*** Material for this task ***
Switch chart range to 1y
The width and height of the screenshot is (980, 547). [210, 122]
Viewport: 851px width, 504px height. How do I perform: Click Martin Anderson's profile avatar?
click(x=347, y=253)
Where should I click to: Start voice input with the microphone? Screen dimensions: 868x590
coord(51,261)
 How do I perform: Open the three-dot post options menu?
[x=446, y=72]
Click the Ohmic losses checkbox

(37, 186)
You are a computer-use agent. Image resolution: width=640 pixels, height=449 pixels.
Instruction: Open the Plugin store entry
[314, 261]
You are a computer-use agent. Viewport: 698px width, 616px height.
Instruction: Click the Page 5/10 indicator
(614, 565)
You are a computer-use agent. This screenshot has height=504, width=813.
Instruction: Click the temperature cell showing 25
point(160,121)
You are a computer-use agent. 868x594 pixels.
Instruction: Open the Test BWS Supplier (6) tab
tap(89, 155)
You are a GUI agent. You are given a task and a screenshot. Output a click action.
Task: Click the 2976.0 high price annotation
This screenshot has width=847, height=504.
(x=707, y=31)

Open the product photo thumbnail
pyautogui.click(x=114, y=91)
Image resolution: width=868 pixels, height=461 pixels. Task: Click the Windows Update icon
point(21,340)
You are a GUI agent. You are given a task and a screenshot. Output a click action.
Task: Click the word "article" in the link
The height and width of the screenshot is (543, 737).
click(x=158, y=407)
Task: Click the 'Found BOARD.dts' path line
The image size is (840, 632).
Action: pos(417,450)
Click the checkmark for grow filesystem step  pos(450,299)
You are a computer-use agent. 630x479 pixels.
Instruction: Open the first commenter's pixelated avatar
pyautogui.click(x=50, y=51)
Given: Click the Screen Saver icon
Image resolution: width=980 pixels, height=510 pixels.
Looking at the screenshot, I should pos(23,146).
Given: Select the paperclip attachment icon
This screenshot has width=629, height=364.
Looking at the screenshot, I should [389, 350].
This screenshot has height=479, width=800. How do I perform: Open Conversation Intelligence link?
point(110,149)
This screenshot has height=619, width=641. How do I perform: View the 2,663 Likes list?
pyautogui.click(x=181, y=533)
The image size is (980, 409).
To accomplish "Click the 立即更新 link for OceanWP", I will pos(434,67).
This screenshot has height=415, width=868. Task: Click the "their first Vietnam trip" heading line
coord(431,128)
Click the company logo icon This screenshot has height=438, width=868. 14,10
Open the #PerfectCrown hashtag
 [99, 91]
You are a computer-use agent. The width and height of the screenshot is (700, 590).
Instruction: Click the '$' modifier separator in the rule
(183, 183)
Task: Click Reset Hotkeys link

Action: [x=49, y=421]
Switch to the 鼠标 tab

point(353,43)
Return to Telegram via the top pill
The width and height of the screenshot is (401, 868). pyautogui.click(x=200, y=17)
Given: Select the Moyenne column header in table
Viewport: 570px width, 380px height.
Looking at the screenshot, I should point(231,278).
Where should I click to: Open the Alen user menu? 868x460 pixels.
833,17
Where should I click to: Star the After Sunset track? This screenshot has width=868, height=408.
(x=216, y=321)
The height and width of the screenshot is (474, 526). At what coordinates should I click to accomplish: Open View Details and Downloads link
*** End of Material for this task ***
Your assignment:
Return the records above in their entirety, exactly as they appear.

Answer:
Switch chart range to 1y
The width and height of the screenshot is (980, 547). [210, 122]
Viewport: 851px width, 504px height. How do I perform: Click Martin Anderson's profile avatar?
click(x=347, y=253)
Where should I click to: Start voice input with the microphone? Screen dimensions: 868x590
coord(51,261)
 How do I perform: Open the three-dot post options menu?
[x=446, y=72]
Click the Ohmic losses checkbox

(37, 186)
You are a computer-use agent. Image resolution: width=640 pixels, height=449 pixels.
Instruction: Open the Plugin store entry
[314, 261]
You are a computer-use agent. Viewport: 698px width, 616px height.
Instruction: Click the Page 5/10 indicator
(614, 565)
You are a computer-use agent. This screenshot has height=504, width=813.
Instruction: Click the temperature cell showing 25
point(160,121)
You are a computer-use agent. 868x594 pixels.
Instruction: Open the Test BWS Supplier (6) tab
tap(89, 155)
You are a GUI agent. You are given a task and a screenshot. Output a click action.
Task: Click the 2976.0 high price annotation
This screenshot has width=847, height=504.
(x=707, y=31)

Open the product photo thumbnail
pyautogui.click(x=114, y=91)
Image resolution: width=868 pixels, height=461 pixels. Task: Click the Windows Update icon
point(21,340)
You are a GUI agent. You are given a task and a screenshot. Output a click action.
Task: Click the word "article" in the link
The height and width of the screenshot is (543, 737).
click(x=158, y=407)
Task: Click the 'Found BOARD.dts' path line
The image size is (840, 632).
Action: pos(417,450)
Click the checkmark for grow filesystem step  pos(450,299)
You are a computer-use agent. 630x479 pixels.
Instruction: Open the first commenter's pixelated avatar
pyautogui.click(x=50, y=51)
Given: Click the Screen Saver icon
Image resolution: width=980 pixels, height=510 pixels.
Looking at the screenshot, I should pos(23,146).
Given: Select the paperclip attachment icon
This screenshot has width=629, height=364.
Looking at the screenshot, I should [389, 350].
This screenshot has height=479, width=800. How do I perform: Open Conversation Intelligence link?
point(110,149)
This screenshot has height=619, width=641. How do I perform: View the 2,663 Likes list?
pyautogui.click(x=181, y=533)
The image size is (980, 409).
To accomplish "Click the 立即更新 link for OceanWP", I will pos(434,67).
This screenshot has height=415, width=868. Task: Click the "their first Vietnam trip" heading line
coord(431,128)
Click the company logo icon This screenshot has height=438, width=868. 14,10
Open the #PerfectCrown hashtag
 [99, 91]
You are a computer-use agent. The width and height of the screenshot is (700, 590).
Instruction: Click the '$' modifier separator in the rule
(183, 183)
Task: Click Reset Hotkeys link

Action: [x=49, y=421]
Switch to the 鼠标 tab

point(353,43)
Return to Telegram via the top pill
The width and height of the screenshot is (401, 868). pyautogui.click(x=200, y=17)
Given: Select the Moyenne column header in table
Viewport: 570px width, 380px height.
Looking at the screenshot, I should point(231,278).
Where should I click to: Open the Alen user menu? 868x460 pixels.
833,17
Where should I click to: Star the After Sunset track? This screenshot has width=868, height=408.
(x=216, y=321)
The height and width of the screenshot is (474, 526). At what coordinates should I click to accomplish: Open View Details and Downloads link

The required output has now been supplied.